Brigitte Bourguignon,
Ministère auprès du ministre des solidarités et de la santé, chargé de l'autonomie •
20 avr. 2021Plus de 9 000 accueillants familiaux exercent aujourd'hui leur activité dans le cadre d'une relation directe, dite de « gré à gré », avec les personnes qu'ils accueillent. Dans ce cadre, l'accueillant est rémunéré uniquement sur la base du contrat d'accueil conclu avec la personne accueillie ou son représentant légal. Ce contrat fixe les conditions matérielles, humaines et financières de l'accueil, conformément aux dispositions prévues par le Code de l'Action Sociale et des Familles. Il garantit également à l'accueillant familial des droits en matière de rémunération, de congés payés et de couverture sociale.
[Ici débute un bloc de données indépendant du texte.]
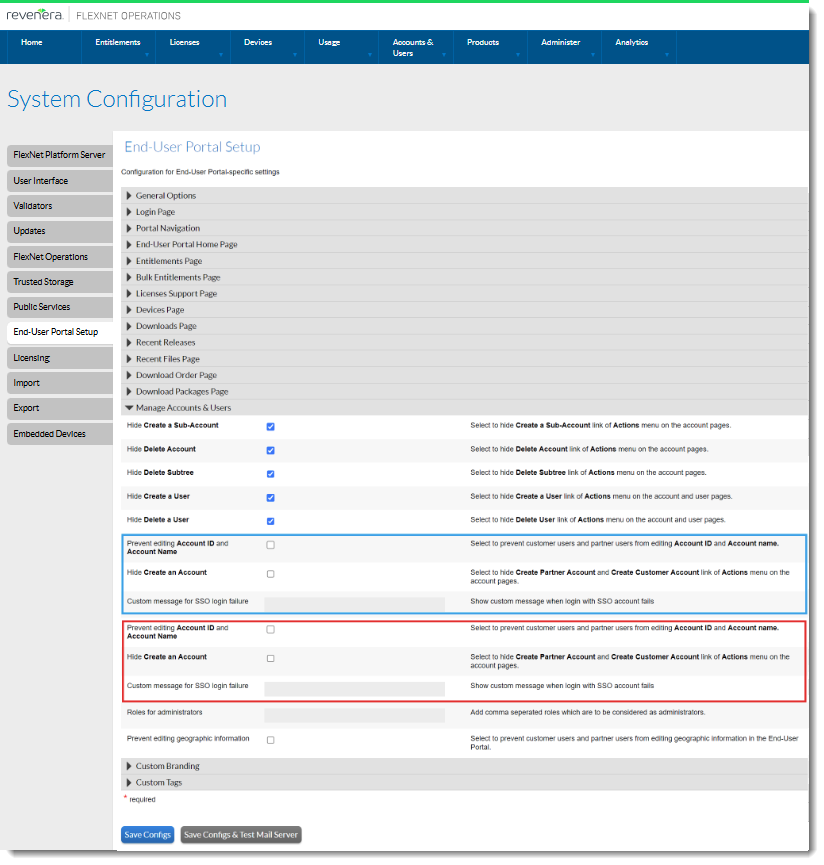
Task: Open the Administer menu
Action: (560, 43)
Pour autant, le lien établi entre l'accueillant familial et la personne accueillie ne peut être assimilé au lien de subordination du salarié à l'employeur. Ainsi, la personne accueillie ne peut être considérée comme un employeur exerçant un pouvoir de direction et conclure un contrat de travail avec l'accueillant familial. Les accueillants familiaux de gré à gré ne sont donc pas salariés, ni affiliés à l'assurance chômage. Moins fréquemment, certains accueillant familiaux sont salariés et bénéficient à ce titre d'un contrat de travail et de l'ensemble des droits sociaux attachés au salariat, notamment la protection sociale, l'indemnisation du chômage ainsi que des jours de congés et de repos hebdomadaire. La crise sanitaire aura mis en évidence la précarité de la situation des accueillants familiaux et la question de l'amélioration de leur statut se pose aujourd'hui avec une acuité particulière. Le Gouvernement entend soutenir ces professionnels qui jouent un rôle essentiel dans la prise en charge de personnes particulièrement fragiles et vulnérables sur l'ensemble du territoire. Le rapport des députées Josiane Corneloup et Mireille Robert présente à cette fin des perspectives crédibles et sérieuses alimentant la réflexion publique, notamment sur la question de l'ouverture de droits pour pallier une cessation de fin d'activité.